Matching procedure of CTC and colonoscopy polyps. a Six colonic segments are considered: caecum, ascending, transverse and descending colon, sigmoid, and rectum. b Consensus matching must be performed with at least two experienced persons, preferably one radiologist and one gastroenterologist. c CTC and colonoscopy polyp have a similar appearance/shape (judged by the observer who is performing the matching)

A potential limitation of our study is that we did not present pathology reports or the histological diameter of excised polyps.

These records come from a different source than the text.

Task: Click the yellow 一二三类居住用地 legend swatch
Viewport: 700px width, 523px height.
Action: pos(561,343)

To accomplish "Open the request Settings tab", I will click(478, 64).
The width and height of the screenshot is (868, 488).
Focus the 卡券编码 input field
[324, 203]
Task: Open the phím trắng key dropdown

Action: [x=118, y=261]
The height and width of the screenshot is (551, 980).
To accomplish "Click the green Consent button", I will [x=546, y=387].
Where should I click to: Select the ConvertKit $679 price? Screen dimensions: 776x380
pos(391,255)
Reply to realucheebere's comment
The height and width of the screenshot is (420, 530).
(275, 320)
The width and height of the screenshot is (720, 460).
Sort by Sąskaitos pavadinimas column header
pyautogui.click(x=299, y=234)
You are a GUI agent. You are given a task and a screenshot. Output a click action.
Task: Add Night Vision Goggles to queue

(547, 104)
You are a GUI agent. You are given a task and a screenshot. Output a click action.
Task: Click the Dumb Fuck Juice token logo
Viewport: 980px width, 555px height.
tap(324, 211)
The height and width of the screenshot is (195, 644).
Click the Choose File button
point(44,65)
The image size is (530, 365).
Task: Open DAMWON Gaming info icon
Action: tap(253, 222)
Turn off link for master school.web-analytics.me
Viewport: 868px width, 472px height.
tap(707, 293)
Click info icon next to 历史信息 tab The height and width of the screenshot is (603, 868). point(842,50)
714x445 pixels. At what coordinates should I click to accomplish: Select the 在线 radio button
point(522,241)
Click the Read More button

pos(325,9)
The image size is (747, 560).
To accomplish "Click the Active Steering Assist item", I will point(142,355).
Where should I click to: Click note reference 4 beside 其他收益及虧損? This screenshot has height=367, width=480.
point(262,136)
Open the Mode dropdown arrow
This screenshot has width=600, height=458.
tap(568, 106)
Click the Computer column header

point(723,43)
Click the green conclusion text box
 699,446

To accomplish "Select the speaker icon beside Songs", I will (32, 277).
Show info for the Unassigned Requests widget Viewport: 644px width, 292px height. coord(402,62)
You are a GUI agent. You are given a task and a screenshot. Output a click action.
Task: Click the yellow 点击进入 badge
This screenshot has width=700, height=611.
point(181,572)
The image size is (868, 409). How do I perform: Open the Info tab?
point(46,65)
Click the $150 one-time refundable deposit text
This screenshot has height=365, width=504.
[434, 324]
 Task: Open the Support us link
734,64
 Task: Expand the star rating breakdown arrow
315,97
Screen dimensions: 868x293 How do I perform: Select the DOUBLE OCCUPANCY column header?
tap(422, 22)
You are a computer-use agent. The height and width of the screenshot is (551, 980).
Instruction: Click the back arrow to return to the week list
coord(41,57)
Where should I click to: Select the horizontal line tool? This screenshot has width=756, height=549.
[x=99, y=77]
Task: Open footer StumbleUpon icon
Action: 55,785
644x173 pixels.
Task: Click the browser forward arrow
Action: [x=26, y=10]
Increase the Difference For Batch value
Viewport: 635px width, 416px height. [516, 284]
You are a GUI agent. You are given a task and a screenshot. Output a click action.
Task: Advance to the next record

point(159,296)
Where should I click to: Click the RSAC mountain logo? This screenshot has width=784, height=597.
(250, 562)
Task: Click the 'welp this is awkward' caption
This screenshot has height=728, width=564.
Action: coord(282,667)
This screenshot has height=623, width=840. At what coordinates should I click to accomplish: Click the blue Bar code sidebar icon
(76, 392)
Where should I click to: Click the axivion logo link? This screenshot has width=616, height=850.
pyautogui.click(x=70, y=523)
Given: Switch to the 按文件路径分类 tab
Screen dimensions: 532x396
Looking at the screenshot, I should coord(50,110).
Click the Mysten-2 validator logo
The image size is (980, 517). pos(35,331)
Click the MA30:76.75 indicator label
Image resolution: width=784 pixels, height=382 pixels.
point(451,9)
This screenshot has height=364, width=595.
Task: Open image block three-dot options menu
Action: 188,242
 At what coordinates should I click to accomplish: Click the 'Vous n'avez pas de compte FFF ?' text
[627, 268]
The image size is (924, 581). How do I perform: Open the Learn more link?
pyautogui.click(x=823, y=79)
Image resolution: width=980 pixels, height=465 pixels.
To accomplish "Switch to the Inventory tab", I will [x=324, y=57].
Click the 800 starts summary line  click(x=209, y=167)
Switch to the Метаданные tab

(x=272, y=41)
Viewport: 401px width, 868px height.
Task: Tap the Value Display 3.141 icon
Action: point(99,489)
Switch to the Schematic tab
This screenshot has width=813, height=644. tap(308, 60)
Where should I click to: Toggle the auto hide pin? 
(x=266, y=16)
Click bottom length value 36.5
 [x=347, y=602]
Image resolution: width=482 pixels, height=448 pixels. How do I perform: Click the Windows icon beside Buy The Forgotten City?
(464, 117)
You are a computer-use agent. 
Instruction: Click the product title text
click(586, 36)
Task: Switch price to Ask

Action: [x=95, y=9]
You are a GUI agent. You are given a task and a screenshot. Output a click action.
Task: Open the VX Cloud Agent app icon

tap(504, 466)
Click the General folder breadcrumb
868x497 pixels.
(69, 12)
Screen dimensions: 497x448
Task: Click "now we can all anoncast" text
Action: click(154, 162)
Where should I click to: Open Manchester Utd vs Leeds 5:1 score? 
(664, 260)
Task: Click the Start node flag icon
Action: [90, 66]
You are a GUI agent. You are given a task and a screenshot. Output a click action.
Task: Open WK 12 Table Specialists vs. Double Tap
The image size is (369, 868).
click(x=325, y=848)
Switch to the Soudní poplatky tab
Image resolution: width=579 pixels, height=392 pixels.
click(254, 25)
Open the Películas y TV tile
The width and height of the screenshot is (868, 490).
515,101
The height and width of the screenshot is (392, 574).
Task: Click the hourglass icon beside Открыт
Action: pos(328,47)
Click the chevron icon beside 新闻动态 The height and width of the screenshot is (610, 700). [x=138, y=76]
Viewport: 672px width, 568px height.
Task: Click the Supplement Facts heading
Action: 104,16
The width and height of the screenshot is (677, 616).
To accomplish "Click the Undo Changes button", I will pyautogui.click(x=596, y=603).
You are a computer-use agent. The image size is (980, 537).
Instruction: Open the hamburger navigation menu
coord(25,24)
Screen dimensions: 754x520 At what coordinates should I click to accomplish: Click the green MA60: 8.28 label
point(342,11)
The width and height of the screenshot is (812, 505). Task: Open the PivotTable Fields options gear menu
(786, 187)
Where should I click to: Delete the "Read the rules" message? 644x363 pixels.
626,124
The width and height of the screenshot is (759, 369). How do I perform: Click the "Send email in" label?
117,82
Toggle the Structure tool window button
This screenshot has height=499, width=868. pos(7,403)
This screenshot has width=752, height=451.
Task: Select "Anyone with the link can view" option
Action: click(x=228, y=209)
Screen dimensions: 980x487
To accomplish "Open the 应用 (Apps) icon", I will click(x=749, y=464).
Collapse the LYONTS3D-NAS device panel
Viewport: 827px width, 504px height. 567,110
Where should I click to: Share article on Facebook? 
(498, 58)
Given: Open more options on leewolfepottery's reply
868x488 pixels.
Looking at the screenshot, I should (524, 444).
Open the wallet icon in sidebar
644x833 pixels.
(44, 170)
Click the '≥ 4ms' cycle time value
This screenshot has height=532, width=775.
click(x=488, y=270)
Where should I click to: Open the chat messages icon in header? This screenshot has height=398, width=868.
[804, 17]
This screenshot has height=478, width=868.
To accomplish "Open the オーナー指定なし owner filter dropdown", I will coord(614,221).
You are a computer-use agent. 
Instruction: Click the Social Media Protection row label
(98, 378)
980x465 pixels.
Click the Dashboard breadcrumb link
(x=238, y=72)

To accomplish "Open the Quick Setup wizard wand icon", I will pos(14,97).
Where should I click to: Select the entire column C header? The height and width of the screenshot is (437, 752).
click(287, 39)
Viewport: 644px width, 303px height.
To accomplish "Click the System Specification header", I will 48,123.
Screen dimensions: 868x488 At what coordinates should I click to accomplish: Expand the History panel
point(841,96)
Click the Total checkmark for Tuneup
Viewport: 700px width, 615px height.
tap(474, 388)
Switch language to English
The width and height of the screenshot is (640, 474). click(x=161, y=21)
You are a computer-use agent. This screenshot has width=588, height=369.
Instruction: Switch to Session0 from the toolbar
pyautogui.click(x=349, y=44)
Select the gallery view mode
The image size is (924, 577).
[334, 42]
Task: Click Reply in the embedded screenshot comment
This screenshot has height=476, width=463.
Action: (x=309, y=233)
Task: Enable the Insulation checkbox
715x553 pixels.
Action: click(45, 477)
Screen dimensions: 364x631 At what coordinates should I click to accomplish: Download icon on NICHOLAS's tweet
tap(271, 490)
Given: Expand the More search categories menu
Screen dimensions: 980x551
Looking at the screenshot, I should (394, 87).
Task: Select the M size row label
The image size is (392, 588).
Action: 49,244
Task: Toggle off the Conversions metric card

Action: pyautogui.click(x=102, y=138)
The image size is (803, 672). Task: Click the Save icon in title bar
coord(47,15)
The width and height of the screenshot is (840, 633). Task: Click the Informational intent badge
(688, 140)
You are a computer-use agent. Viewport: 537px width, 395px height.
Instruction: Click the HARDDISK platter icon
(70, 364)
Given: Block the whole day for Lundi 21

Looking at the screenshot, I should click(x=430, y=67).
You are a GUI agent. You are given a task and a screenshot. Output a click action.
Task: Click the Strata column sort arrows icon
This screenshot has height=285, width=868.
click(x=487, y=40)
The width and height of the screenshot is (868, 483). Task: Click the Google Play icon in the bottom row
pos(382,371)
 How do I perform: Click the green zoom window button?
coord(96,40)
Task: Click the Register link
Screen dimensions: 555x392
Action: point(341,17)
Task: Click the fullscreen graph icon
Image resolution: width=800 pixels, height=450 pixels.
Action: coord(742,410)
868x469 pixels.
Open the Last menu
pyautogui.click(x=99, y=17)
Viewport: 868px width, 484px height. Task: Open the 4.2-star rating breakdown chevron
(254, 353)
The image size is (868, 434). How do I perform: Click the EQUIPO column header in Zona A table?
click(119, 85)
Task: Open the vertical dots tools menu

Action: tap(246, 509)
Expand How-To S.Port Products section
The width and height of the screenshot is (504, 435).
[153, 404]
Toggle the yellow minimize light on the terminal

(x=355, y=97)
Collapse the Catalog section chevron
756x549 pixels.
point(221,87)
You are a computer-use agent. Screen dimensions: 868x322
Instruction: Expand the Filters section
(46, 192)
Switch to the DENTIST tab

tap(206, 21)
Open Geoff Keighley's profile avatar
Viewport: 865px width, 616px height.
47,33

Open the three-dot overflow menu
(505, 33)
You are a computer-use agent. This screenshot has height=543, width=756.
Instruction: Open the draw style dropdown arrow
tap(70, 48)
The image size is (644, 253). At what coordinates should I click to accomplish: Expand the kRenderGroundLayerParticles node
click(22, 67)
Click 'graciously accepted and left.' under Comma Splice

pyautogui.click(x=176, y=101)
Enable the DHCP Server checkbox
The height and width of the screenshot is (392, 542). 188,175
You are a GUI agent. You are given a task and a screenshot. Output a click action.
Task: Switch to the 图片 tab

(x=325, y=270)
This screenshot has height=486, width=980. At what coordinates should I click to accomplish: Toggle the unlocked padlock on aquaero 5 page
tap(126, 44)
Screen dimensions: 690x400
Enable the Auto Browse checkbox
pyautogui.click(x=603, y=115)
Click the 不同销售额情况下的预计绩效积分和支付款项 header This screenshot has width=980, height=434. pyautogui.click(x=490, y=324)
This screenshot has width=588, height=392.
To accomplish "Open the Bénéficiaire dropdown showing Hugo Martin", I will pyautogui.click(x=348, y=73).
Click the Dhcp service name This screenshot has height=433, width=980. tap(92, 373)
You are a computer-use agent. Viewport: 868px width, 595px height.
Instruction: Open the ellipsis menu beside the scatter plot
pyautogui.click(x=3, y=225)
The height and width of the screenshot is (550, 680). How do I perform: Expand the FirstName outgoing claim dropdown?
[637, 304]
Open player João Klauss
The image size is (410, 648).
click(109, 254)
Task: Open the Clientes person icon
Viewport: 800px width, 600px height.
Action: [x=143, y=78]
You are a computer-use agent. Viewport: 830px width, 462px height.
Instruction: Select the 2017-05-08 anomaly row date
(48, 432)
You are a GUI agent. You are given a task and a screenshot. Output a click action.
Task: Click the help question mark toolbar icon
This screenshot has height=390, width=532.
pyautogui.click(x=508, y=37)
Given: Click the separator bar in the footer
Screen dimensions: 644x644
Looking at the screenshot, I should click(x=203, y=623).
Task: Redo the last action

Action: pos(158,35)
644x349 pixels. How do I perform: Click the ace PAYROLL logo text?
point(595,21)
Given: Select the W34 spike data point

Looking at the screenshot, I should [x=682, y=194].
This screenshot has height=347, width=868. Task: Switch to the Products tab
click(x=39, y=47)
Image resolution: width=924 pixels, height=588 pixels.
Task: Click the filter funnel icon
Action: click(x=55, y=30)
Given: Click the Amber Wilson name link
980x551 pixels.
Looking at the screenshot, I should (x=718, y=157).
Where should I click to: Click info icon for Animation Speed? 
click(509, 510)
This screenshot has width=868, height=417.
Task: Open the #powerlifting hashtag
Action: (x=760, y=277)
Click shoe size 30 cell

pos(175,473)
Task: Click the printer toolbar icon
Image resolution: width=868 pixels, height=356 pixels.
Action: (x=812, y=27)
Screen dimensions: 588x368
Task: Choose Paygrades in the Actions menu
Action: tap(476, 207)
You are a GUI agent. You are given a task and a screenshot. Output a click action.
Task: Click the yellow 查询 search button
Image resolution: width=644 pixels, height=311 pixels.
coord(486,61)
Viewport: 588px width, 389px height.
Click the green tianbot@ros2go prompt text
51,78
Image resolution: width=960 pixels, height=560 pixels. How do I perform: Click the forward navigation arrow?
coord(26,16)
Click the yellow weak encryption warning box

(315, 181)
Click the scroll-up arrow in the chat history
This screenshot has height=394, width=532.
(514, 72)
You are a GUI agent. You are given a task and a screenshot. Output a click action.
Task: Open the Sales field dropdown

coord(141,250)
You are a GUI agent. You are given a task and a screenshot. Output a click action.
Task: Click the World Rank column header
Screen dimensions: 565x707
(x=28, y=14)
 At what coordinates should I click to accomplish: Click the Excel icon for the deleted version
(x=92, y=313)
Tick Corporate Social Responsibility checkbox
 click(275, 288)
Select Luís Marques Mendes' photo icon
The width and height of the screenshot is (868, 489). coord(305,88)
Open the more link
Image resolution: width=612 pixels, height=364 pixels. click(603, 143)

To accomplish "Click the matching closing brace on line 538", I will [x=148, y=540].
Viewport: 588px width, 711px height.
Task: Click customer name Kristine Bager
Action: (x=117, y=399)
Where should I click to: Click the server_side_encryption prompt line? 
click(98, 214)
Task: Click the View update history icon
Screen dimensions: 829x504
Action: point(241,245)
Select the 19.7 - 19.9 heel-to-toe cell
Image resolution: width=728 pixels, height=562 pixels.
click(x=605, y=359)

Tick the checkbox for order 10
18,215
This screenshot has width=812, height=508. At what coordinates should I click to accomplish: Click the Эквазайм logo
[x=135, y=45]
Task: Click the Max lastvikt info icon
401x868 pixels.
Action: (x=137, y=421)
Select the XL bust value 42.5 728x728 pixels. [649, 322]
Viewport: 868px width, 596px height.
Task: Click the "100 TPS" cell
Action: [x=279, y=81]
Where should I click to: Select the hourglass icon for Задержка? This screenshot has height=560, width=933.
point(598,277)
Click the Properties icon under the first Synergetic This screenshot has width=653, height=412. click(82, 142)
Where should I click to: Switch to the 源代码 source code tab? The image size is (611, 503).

It is however questionable whether these data would provide useful additional information since polyps often shrink after polypectomy due to electrosurgical tissue effects and vascular collapse [16]. Another limitation is that our cases were purposely biased towards difficult cases. This was done to magnify any inter-reader variation in a pragmatic manner. Although this approach was efficient, as a consequence it was impossible to calculate meaningful metrics applicable to real-world scenarios.

In summary, we found that experienced CTC readers agree to a considerable extent when matching polyps detected by CTC to those found at subsequent OC in difficult cases, but non-negligible disagreement exists. Such disagreement may explain data variation of some studies on the diagnostic accuracy of CTC. We suggest using a consensus to minimize disagreement when matching those cases that do not satisfy established matching criteria.